OKKAR66127@xxxxxxx wrote:
> 
> Re: Did U Aung San make this law?
> 
> (By - Dr. Kyaw May (B.A.BL) Bangkok).
> 
> There is no such law? Come on Bert. B. Linter stated in the Burma net that Chapter V. 49, this law was not
> aimed at people married to foreigners, but against the Indo-Burmese and
> Sino-Burmese communities in Burma which at that time (late 1940) were very
> powerful in both politics and commerce.

OK. I'll "come on". I think it is abundantly clear to anyone who has 
studied Burma's pre-independence history that the reason why the 
country's first, 1947 Constitution says that the State President has to 
have to be born of Burmese parents (and not be "under any acknowledgment 
of allegiance or adherence to a foreign Power" or be "entitled to the 
rights and privileges of a subject or a citizen of a foreign Power") was 
to safe-guard the political interests of the Burmans and other 
"indigenous" nationalities of Burma vis-a-vis the then politically as 
well as economically powerful "non-indigenous" communities, especially 
the Indo-Burmese. 

This constitutional development began with the City of Rangoon 
(Amendment) Bill of 1937 which was introduced to increase Burman 
representation in the Rangoon City Council (Indian and European members 
of the Council opposed the bill). Later came the Land Nationalisation 
Act (1948), Agricultural Bank Act, Burma Foreigners Act (1948) and other 
laws which were designed to undermine the political and economic powers 
of the Indo-Burmese community. Burma's First Constitution was written 
with the same objective in mind. 

U Aung San was usually quite subtle on this point, but U Nu wrote in The 
New Times of Burma of September 26, 1947 under the headline: "Burma's 
Constitution: Seeds of Freedom of Burmese Masses": "The wealth of Burma 
has been enjoyed firstly by British capitalists, next by Indian 
capitalists, and next the Chinese capitalists. Burmans are at the 
bottom, in poverty...all along, whether they liked it or not, the 
Burmese people had to bow to this state of affairs. The moment we have 
power, we will have to do away with this unfair, one-sided economic 
system."

Given data
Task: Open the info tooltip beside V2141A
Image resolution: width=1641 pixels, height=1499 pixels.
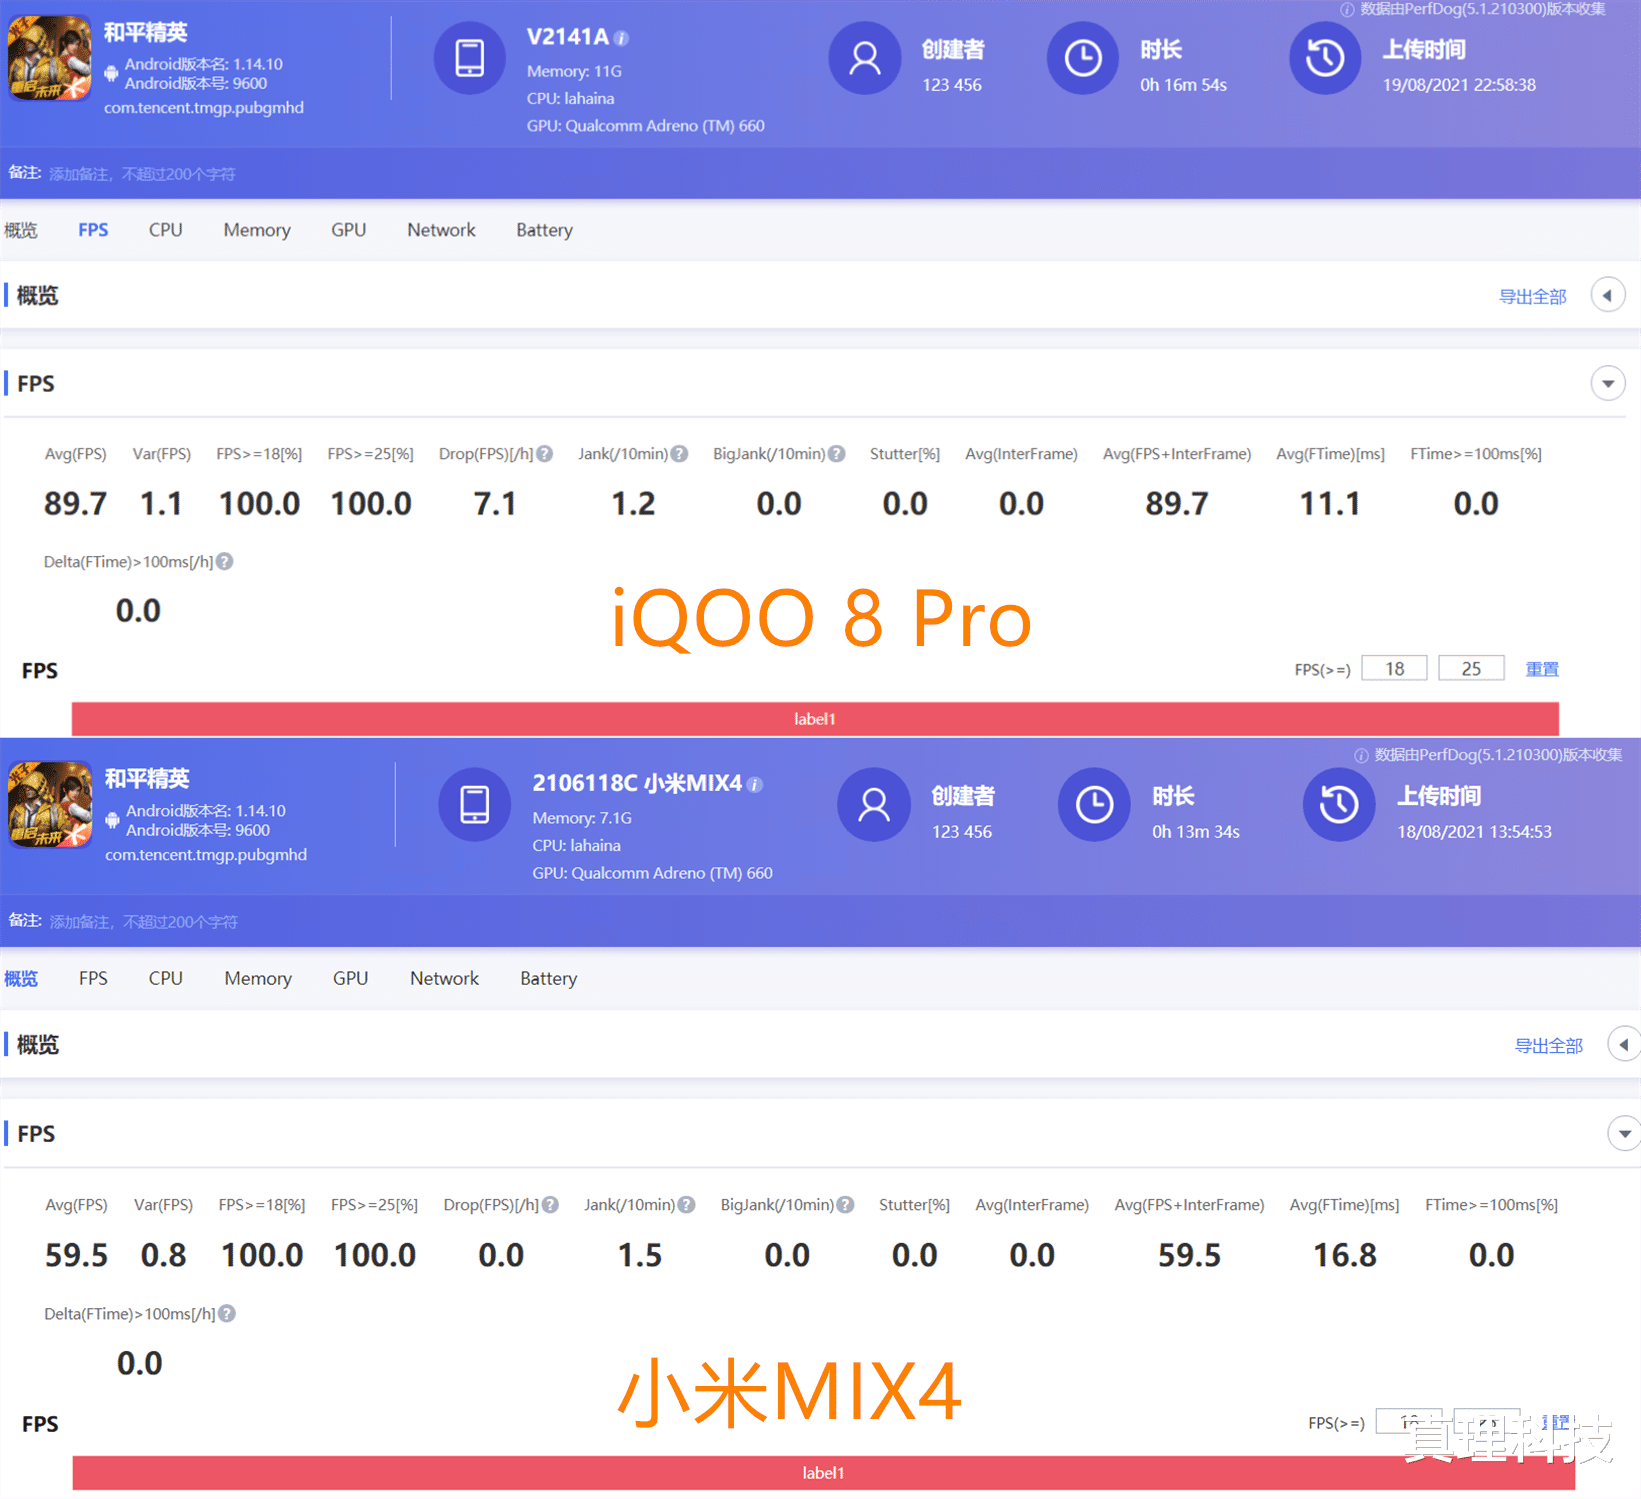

The tasks
• A. In the text on Burma's first constitution, which members of the Rangoon City Council opposed the City of Rangoon (Amendment) Bill?
• B. Please quote the text on Burma's first constitution from "This constitutional development" up to and including "objective in mind.".
• C. Continue the text on Burma's first constitution from the point where it stops.

Answers given
• A. Indian and European members of the Council opposed the bill.

• B.
This constitutional development began with the City of Rangoon 
(Amendment) Bill of 1937 which was introduced to increase Burman 
representation in the Rangoon City Council (Indian and European members 
of the Council opposed the bill). Later came the Land Nationalisation 
Act (1948), Agricultural Bank Act, Burma Foreigners Act (1948) and other 
laws which were designed to undermine the political and economic powers 
of the Indo-Burmese community. Burma's First Constitution was written 
with the same objective in mind.

• C.
 Clauses V:49 (i) and VI:74 (i) of the 1947 Constitution should be seen 
in this context. U Nu's article, which was meant to introduce to the 
public the spirit of the new constitution, appeared the day before it 
was adopted.

Nowhere in any document or speech from the 1930s, 1940s and 1950s have I 
come across the suggestion that those clauses were introduced to prevent 
a future president of the country from marrying a foreigner, or to block 
someone who is married to a foreigner from becoming a state leader. The 
first and earliest record of that suggestion can be traced to early 
1989, when Daw Aung San Suu Kyi was emerging as the country's main 
opposition leader.

Bertil Lintner

> 
>                 
> Which he is obviously referring to Aung San Su Kyi. Litner seems to have
> deliberately ignored or as usual misquoted the law.
> 
>                 In the original Independent Constitution which was promulgated in 1948 by
> General Aung San there includes a clause which prevents his daughter Mrs. M.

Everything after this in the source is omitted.